Antigo bairro da Cidade do México, Colonia San Rafael é novo reduto das artes
Ao lado do pequeno pátio aberto da cobertura de uma antiga mansão, Anuar Maauad tinha um cigarro numa das mãos, uma cerveja na outra e um celular que tocava – constantemente – na sua frente sobre a longa mesa da cozinha. E continuou sentado, ladeado pelos amigos, enquanto o céu da Cidade do México explodia com um raio tão forte que até sacudiu a construção de 123 anos.
A "Casa Maauad" tem 603 metros quadrados e é um trabalho em andamento. O Maauad em questão é um arquiteto de 28 anos que virou escultor, comprou a construção em 2010 e desde então mora nela enquanto reforma a estrutura interna, que estava em péssimas condições. A casa de três andares (que, segundo a lenda, era um bordel), hoje é a sede da Marso (www.marso.com.mx), que consiste num "espaço curatorial" inaugurado há poucos meses, um programa de residência de artistas e estúdios para os amigos do dono da casa.

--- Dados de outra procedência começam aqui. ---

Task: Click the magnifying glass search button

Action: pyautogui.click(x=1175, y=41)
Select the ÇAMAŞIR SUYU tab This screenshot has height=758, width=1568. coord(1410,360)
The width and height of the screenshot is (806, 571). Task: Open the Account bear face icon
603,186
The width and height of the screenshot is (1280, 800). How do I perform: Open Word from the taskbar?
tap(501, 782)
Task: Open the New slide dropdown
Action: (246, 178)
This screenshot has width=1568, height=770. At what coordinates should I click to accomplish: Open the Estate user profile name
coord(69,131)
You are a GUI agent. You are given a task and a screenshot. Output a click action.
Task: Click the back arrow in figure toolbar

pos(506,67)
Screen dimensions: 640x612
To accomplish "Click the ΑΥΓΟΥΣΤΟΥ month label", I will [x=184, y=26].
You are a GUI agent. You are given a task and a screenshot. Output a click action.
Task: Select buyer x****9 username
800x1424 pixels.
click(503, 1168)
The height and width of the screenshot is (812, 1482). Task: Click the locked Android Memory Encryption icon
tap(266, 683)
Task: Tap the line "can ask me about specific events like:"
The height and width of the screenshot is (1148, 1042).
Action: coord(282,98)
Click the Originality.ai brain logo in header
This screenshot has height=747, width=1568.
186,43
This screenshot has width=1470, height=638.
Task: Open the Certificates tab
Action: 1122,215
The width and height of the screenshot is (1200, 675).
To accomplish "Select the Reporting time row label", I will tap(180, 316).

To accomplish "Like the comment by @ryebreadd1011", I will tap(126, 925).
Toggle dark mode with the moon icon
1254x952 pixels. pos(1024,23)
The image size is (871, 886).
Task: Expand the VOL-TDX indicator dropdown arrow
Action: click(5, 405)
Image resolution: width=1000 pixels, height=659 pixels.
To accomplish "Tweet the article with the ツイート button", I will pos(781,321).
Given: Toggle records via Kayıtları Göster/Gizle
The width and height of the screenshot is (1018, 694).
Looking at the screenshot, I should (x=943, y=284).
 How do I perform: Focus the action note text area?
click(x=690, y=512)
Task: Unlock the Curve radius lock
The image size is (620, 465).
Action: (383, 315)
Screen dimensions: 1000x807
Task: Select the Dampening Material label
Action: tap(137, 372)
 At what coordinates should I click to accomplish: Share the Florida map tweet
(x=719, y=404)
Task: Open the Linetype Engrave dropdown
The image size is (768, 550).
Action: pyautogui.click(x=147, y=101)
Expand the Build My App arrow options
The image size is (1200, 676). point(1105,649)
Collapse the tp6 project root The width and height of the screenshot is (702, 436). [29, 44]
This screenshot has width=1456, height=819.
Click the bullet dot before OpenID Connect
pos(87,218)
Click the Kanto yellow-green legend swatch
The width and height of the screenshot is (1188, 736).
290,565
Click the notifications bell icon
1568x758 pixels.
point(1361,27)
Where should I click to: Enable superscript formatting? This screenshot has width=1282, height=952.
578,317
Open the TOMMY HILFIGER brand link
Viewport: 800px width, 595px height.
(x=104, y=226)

O projeto faz parte de um cenário artístico emergente em Colonia San Rafael, bairro de classe operária decadente que, nos seus dias de glória, era o local preferido da elite da cidade, considerado a Broadway do México. Seu declínio começou nos anos 70, quando as mansões do século 19 de influência francesa foram abandonadas pelos moradores que preferiram fugir da nova linha de metrô, que tornou a região acessível a todos. Então, em 1985, um terremoto danificou vários cinemas da área e forçou a saída das famílias de classe média que restavam. O bairro virou um distrito da luz vermelha bem famoso, mas, ao mesmo tempo, os artistas tiveram que começar a sair de Colonia Condesa e Colonia Roma por falta de condições - e a linha de metrô , junto com os preços dessas belas casas, mesmo caindo aos pedaços, se tornaram cada vez mais atraentes.
As instituições também estão recuperando estruturas esquecidas. Um dos museus historicamente mais importantes, o Museo Experimental El Eco (Sullivan 43; 52-55-5535-5186; www.eleco.unam.mx) reabriu em 2005. Fundado no início dos anos 50, foi substituído por um bar gay antes que a Universidade Nacional Autônoma do México (UNAM) comprasse o prédio e o reformasse. El Eco hoje apresenta vários tipos de trabalhos, desde a exibição de filmes de Godard ao ar livre à instalação do artista de Amsterdã Praneet Soi.
Logo na entrada de Santa Maria la Ribera fica o Museo Universitario del Chopo (Dr. Enrique Gonzalez Martinez 10; 52-55-5546-3471; www.chopo.unam.mx), outro projeto de restauração da UNAM para um antigo salão de exibição importado de Dusseldorf, na Alemanha, em 1902. A firma de Enrique Norten, a TEN Arquitectos, remodelou seu interior e hoje ele funciona como um espaço multidimensional para programas como o atual Festival Internacional de Diversidade Sexual, que oferece filmes, palestras e arte visual.
Esse revival também inclui donos de galerias independentes como Gerardo Contreras, diretor da Galeria Preteen (Joaquin Velazquez de Leon 58, interior 5; 52-55-2663-9070; www.preteengallery.net). O estúdio minúsculo, por onde se chega depois de atravessar um pátio cor-de-rosa, é imaculadamente branco. Numa visita recente, Contreras se desculpou pelo estado do piso, todo marcado pelos saltos altos das convidadas da última inauguração. "Estava lotado", diz ele. Batizada com a palavra pejorativa em espanhol para denominar os homens gays, a mostra traz livros de colorir tipo "una os pontos" que, quando preenchidos, revelam "cenas de sacanagem" de revistas de pornografia gay dos anos 70.
Logo ao lado, Brett Schultz e Daniela Elbahara abriram a galeria Yautepec (Melchor Ocampo 154-A; 52-55-5256-5533; www.yau.com.mx) em 2009, depois de procurar um espaço em Roma. "Só que os aluguéis são uma loucura de tão altos", lamenta Schultz.
No cenário artístico fragmentado de San Rafael, a Galeria Hilario Galguera (Francisco Pimentel 3; 52-55-5546-6703; galeriahilariogalguera.com) é a exceção, uma galeria bem estabelecida que atrai nomes como Damien Hirst e levou artistas mexicanos como Bosco Sodi à fama internacional. Foi uma das primeiras "a trazer o modelo de galeria norte-americano para o México" explica seu diretor, Mauricio Galguera.
"É estranho estar num bairro tradicional e popular e dar de cara com um prédio desses, sim", reconhece Galguera, "mas, considerando a história da área, tem tudo a ver".